Action item ▸ Word for word, return every record.

______

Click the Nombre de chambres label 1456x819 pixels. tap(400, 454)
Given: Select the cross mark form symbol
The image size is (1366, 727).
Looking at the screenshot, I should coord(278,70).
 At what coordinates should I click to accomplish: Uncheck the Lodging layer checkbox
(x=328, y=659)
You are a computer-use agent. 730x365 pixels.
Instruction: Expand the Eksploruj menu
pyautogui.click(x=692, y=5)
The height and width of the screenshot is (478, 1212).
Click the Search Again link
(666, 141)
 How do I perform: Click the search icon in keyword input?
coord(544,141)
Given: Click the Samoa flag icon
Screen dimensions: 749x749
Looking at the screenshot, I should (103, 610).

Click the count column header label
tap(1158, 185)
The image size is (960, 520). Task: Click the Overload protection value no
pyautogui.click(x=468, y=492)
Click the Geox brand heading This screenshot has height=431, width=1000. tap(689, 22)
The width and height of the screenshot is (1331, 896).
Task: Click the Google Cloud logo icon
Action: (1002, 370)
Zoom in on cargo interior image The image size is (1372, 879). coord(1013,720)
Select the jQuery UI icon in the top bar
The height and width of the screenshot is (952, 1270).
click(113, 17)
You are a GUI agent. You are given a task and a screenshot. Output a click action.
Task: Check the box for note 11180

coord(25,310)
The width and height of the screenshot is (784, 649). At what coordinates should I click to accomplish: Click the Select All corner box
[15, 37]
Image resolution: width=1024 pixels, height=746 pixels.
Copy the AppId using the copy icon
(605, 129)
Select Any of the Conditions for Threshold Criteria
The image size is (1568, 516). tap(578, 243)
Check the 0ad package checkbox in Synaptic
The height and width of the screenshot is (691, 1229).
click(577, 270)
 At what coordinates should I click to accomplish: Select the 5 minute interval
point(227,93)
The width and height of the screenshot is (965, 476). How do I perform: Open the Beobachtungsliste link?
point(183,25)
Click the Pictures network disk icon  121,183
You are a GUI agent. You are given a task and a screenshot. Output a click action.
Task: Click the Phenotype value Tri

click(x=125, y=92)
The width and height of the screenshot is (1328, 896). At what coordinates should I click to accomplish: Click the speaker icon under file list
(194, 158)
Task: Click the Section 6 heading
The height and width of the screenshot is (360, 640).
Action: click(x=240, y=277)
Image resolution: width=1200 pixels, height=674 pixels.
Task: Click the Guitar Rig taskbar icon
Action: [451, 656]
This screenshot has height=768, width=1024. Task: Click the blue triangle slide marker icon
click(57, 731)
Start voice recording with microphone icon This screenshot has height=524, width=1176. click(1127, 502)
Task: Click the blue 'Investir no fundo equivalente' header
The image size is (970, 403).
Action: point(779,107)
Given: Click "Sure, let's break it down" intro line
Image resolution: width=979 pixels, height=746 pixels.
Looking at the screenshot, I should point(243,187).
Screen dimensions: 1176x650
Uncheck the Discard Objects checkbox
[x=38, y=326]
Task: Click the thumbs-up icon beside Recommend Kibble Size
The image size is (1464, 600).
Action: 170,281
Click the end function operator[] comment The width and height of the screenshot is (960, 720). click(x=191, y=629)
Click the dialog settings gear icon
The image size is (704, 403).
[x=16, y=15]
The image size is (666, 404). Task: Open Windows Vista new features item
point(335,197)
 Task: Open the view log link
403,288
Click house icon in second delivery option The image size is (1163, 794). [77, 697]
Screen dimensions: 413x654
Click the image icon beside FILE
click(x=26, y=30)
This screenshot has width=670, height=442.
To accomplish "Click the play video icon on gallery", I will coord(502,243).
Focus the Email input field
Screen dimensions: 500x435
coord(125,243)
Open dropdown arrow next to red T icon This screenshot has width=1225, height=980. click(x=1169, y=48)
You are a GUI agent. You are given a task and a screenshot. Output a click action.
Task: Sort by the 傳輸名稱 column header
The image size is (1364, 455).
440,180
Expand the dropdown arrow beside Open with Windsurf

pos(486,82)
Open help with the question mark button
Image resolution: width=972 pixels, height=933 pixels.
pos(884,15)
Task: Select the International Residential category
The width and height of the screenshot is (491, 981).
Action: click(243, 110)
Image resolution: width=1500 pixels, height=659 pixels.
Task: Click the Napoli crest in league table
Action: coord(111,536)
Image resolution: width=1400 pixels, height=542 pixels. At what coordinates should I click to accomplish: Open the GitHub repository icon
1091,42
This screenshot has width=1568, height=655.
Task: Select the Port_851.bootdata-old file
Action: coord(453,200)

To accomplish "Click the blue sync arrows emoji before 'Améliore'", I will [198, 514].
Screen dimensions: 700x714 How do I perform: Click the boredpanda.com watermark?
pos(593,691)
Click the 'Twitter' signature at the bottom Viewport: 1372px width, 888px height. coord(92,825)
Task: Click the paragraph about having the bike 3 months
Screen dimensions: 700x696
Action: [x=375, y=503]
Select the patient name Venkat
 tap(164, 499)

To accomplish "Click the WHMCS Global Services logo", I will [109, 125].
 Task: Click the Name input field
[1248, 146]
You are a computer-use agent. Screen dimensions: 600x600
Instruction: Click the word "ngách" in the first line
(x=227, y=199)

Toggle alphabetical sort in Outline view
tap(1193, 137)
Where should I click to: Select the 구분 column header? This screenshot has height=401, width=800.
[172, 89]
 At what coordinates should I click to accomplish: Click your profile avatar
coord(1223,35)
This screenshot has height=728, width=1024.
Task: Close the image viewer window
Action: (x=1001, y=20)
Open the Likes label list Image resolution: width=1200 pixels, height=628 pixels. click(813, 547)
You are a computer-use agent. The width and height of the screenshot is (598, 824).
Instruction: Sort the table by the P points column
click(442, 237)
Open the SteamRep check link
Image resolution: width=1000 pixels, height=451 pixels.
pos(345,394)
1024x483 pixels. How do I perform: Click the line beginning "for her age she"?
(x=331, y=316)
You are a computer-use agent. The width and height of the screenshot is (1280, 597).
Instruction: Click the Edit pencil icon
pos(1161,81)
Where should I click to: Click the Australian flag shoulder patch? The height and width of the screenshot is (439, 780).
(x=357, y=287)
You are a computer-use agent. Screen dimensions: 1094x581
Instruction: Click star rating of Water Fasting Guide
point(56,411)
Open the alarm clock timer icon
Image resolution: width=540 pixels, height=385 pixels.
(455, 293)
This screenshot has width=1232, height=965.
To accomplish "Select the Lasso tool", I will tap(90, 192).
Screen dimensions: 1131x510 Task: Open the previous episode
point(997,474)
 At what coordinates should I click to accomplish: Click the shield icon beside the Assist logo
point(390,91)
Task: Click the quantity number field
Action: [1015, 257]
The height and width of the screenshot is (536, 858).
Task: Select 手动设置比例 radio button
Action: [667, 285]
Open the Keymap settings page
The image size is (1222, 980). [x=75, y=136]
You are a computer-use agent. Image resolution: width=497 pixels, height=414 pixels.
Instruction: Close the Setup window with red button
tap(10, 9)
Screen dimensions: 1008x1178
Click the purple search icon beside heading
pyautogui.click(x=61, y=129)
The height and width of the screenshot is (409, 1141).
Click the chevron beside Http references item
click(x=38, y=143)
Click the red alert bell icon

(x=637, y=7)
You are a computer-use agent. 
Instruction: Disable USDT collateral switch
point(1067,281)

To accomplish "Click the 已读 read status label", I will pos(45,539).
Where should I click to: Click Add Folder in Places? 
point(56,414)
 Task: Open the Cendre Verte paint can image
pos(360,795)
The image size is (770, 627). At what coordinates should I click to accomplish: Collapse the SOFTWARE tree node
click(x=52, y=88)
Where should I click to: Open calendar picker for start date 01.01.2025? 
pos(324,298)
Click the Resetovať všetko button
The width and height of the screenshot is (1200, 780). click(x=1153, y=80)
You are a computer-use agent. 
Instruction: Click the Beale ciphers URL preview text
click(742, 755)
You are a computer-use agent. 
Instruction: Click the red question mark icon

______

Answer ▸
Click the Nombre de chambres label 1456x819 pixels. tap(400, 454)
Given: Select the cross mark form symbol
The image size is (1366, 727).
Looking at the screenshot, I should coord(278,70).
 At what coordinates should I click to accomplish: Uncheck the Lodging layer checkbox
(x=328, y=659)
You are a computer-use agent. 730x365 pixels.
Instruction: Expand the Eksploruj menu
pyautogui.click(x=692, y=5)
The height and width of the screenshot is (478, 1212).
Click the Search Again link
(666, 141)
 How do I perform: Click the search icon in keyword input?
coord(544,141)
Given: Click the Samoa flag icon
Screen dimensions: 749x749
Looking at the screenshot, I should (103, 610).

Click the count column header label
tap(1158, 185)
The image size is (960, 520). Task: Click the Overload protection value no
pyautogui.click(x=468, y=492)
Click the Geox brand heading This screenshot has height=431, width=1000. tap(689, 22)
The width and height of the screenshot is (1331, 896).
Task: Click the Google Cloud logo icon
Action: (1002, 370)
Zoom in on cargo interior image The image size is (1372, 879). coord(1013,720)
Select the jQuery UI icon in the top bar
The height and width of the screenshot is (952, 1270).
click(113, 17)
You are a GUI agent. You are given a task and a screenshot. Output a click action.
Task: Check the box for note 11180

coord(25,310)
The width and height of the screenshot is (784, 649). At what coordinates should I click to accomplish: Click the Select All corner box
[15, 37]
Image resolution: width=1024 pixels, height=746 pixels.
Copy the AppId using the copy icon
(605, 129)
Select Any of the Conditions for Threshold Criteria
The image size is (1568, 516). tap(578, 243)
Check the 0ad package checkbox in Synaptic
The height and width of the screenshot is (691, 1229).
click(577, 270)
 At what coordinates should I click to accomplish: Select the 5 minute interval
point(227,93)
The width and height of the screenshot is (965, 476). How do I perform: Open the Beobachtungsliste link?
point(183,25)
Click the Pictures network disk icon  121,183
You are a GUI agent. You are given a task and a screenshot. Output a click action.
Task: Click the Phenotype value Tri

click(x=125, y=92)
The width and height of the screenshot is (1328, 896). At what coordinates should I click to accomplish: Click the speaker icon under file list
(194, 158)
Task: Click the Section 6 heading
The height and width of the screenshot is (360, 640).
Action: click(x=240, y=277)
Image resolution: width=1200 pixels, height=674 pixels.
Task: Click the Guitar Rig taskbar icon
Action: [451, 656]
This screenshot has height=768, width=1024. Task: Click the blue triangle slide marker icon
click(57, 731)
Start voice recording with microphone icon This screenshot has height=524, width=1176. click(1127, 502)
Task: Click the blue 'Investir no fundo equivalente' header
The image size is (970, 403).
Action: point(779,107)
Given: Click "Sure, let's break it down" intro line
Image resolution: width=979 pixels, height=746 pixels.
Looking at the screenshot, I should point(243,187).
Screen dimensions: 1176x650
Uncheck the Discard Objects checkbox
[x=38, y=326]
Task: Click the thumbs-up icon beside Recommend Kibble Size
The image size is (1464, 600).
Action: 170,281
Click the end function operator[] comment The width and height of the screenshot is (960, 720). click(x=191, y=629)
Click the dialog settings gear icon
The image size is (704, 403).
[x=16, y=15]
The image size is (666, 404). Task: Open Windows Vista new features item
point(335,197)
 Task: Open the view log link
403,288
Click house icon in second delivery option The image size is (1163, 794). [77, 697]
Screen dimensions: 413x654
Click the image icon beside FILE
click(x=26, y=30)
This screenshot has width=670, height=442.
To accomplish "Click the play video icon on gallery", I will coord(502,243).
Focus the Email input field
Screen dimensions: 500x435
coord(125,243)
Open dropdown arrow next to red T icon This screenshot has width=1225, height=980. click(x=1169, y=48)
You are a GUI agent. You are given a task and a screenshot. Output a click action.
Task: Sort by the 傳輸名稱 column header
The image size is (1364, 455).
440,180
Expand the dropdown arrow beside Open with Windsurf

pos(486,82)
Open help with the question mark button
Image resolution: width=972 pixels, height=933 pixels.
pos(884,15)
Task: Select the International Residential category
The width and height of the screenshot is (491, 981).
Action: click(243, 110)
Image resolution: width=1500 pixels, height=659 pixels.
Task: Click the Napoli crest in league table
Action: coord(111,536)
Image resolution: width=1400 pixels, height=542 pixels. At what coordinates should I click to accomplish: Open the GitHub repository icon
1091,42
This screenshot has width=1568, height=655.
Task: Select the Port_851.bootdata-old file
Action: coord(453,200)

To accomplish "Click the blue sync arrows emoji before 'Améliore'", I will [198, 514].
Screen dimensions: 700x714 How do I perform: Click the boredpanda.com watermark?
pos(593,691)
Click the 'Twitter' signature at the bottom Viewport: 1372px width, 888px height. coord(92,825)
Task: Click the paragraph about having the bike 3 months
Screen dimensions: 700x696
Action: [x=375, y=503]
Select the patient name Venkat
 tap(164, 499)

To accomplish "Click the WHMCS Global Services logo", I will [109, 125].
 Task: Click the Name input field
[1248, 146]
You are a computer-use agent. Screen dimensions: 600x600
Instruction: Click the word "ngách" in the first line
(x=227, y=199)

Toggle alphabetical sort in Outline view
tap(1193, 137)
Where should I click to: Select the 구분 column header? This screenshot has height=401, width=800.
[172, 89]
 At what coordinates should I click to accomplish: Click your profile avatar
coord(1223,35)
This screenshot has height=728, width=1024.
Task: Close the image viewer window
Action: (x=1001, y=20)
Open the Likes label list Image resolution: width=1200 pixels, height=628 pixels. click(813, 547)
You are a computer-use agent. The width and height of the screenshot is (598, 824).
Instruction: Sort the table by the P points column
click(442, 237)
Open the SteamRep check link
Image resolution: width=1000 pixels, height=451 pixels.
pos(345,394)
1024x483 pixels. How do I perform: Click the line beginning "for her age she"?
(x=331, y=316)
You are a computer-use agent. The width and height of the screenshot is (1280, 597).
Instruction: Click the Edit pencil icon
pos(1161,81)
Where should I click to: Click the Australian flag shoulder patch? The height and width of the screenshot is (439, 780).
(x=357, y=287)
You are a computer-use agent. Screen dimensions: 1094x581
Instruction: Click star rating of Water Fasting Guide
point(56,411)
Open the alarm clock timer icon
Image resolution: width=540 pixels, height=385 pixels.
(455, 293)
This screenshot has width=1232, height=965.
To accomplish "Select the Lasso tool", I will tap(90, 192).
Screen dimensions: 1131x510 Task: Open the previous episode
point(997,474)
 At what coordinates should I click to accomplish: Click the shield icon beside the Assist logo
point(390,91)
Task: Click the quantity number field
Action: [1015, 257]
The height and width of the screenshot is (536, 858).
Task: Select 手动设置比例 radio button
Action: [667, 285]
Open the Keymap settings page
The image size is (1222, 980). [x=75, y=136]
You are a computer-use agent. Image resolution: width=497 pixels, height=414 pixels.
Instruction: Close the Setup window with red button
tap(10, 9)
Screen dimensions: 1008x1178
Click the purple search icon beside heading
pyautogui.click(x=61, y=129)
The height and width of the screenshot is (409, 1141).
Click the chevron beside Http references item
click(x=38, y=143)
Click the red alert bell icon

(x=637, y=7)
You are a computer-use agent. 
Instruction: Disable USDT collateral switch
point(1067,281)

To accomplish "Click the 已读 read status label", I will pos(45,539).
Where should I click to: Click Add Folder in Places? 
point(56,414)
 Task: Open the Cendre Verte paint can image
pos(360,795)
The image size is (770, 627). At what coordinates should I click to accomplish: Collapse the SOFTWARE tree node
click(x=52, y=88)
Where should I click to: Open calendar picker for start date 01.01.2025? 
pos(324,298)
Click the Resetovať všetko button
The width and height of the screenshot is (1200, 780). click(x=1153, y=80)
You are a computer-use agent. 
Instruction: Click the Beale ciphers URL preview text
click(742, 755)
You are a computer-use agent. 
Instruction: Click the red question mark icon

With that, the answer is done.